Seit einigen Jahren gilt Müllers Interesse dem Phänomen der "Workplace Violence". Jeder zweite deutsche Betrieb ist davon betroffen, schätzt er. In seinem neuen Bestseller ("Gierige Bestie") geht er der Frage nach, wie es zu extremen Rache-Akten am "Tatort Arbeitsplatz" kommen kann. Warum etwa erschien ein Abteilungsleiter in Niederösterreich eines Tages mit einem geladenen Revolver zum Meeting?
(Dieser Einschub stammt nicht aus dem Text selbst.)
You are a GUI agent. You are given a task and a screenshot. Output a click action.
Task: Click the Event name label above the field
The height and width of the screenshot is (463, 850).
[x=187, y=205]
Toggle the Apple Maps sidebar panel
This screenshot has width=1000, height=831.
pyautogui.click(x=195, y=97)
Prävention gegen Wirtschaftskriminalität

"Niemand wacht eines Morgens auf und sagt: Heute bringe ich meinen Chef um", sagt Müller. "Die Demütigungen, der Frust und der Hass stauen sich über Monate, oft Jahre auf. Es gibt viele Warnsignale, aber die Führungskräfte ignorieren sie meistens."

So werden potenzielle Rache-Engel anfangs sehr häufig beim Chef vorstellig - sie betteln um Aufmerksamkeit. Dann schotten sie sich ab, weichen in Randarbeitszeiten aus, schließen ihre Unterlagen weg und machen den Mund nur noch auf, um über die Firma herzuziehen. Typischer Satz von Kollegen in dieser Phase: "So kennen wir den Werner gar nicht." Es folgen anonyme Mails (meist zwischen Mitternacht und fünf Uhr morgens), schließlich gezielte Rache-Akte. So entsteht aus persönlicher Kränkung erst Frust, dann Isolation, schließlich Angst und Aggression.

"Wenn in der unausgesprochenen Übereinkunft zwischen Chef und Angestelltem immer wieder Erwartungen enttäuscht werden, dann ist es für die subjektive Selbsthygiene wichtig, jemanden dafür verantwortlich zu machen. Der Weg zur Rache ist dann nicht mehr weit", sagt Thorsten Mehles, Chef der Münchener Prevent AG. Die Beratungsfirma entwirft Präventionsprogramme gegen Wirtschaftskriminalität, etwa für Firmen in Fusionsprozessen, um rechtzeitig Mitarbeiter zu identifizieren, bei denen Frustration in strafbares Handeln umschlagen kann. Ein Frühwarnsystem, das Chefs und Kollegen helfen soll zu erkennen, "wann jemand aus dem Loyalitätsruder läuft".